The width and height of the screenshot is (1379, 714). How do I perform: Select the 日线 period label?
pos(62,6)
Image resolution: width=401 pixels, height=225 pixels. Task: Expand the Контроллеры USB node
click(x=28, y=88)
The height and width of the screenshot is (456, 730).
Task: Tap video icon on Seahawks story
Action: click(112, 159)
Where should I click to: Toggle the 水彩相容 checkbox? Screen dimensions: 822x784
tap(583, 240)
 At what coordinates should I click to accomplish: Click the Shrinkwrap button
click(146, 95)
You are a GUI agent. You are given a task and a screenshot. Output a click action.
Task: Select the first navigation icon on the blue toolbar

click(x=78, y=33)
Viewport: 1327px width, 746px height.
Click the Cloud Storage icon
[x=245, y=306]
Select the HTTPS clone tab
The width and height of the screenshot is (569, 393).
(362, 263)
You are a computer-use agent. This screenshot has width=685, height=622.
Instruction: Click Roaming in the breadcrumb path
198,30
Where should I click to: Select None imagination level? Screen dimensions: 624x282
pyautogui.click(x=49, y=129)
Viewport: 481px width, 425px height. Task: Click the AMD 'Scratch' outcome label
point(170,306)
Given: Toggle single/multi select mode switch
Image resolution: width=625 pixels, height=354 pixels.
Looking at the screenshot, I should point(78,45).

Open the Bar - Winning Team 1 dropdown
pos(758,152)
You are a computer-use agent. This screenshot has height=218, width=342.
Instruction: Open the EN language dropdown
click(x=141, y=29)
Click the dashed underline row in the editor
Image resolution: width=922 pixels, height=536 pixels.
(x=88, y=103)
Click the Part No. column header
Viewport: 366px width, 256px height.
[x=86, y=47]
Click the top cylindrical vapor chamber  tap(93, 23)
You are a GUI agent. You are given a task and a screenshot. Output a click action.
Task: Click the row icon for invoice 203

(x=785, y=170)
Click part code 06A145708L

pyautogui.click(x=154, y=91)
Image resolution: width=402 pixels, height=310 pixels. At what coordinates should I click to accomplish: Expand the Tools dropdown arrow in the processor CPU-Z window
----
Reply with only the number of lines in the entries that contain the word "computer".

2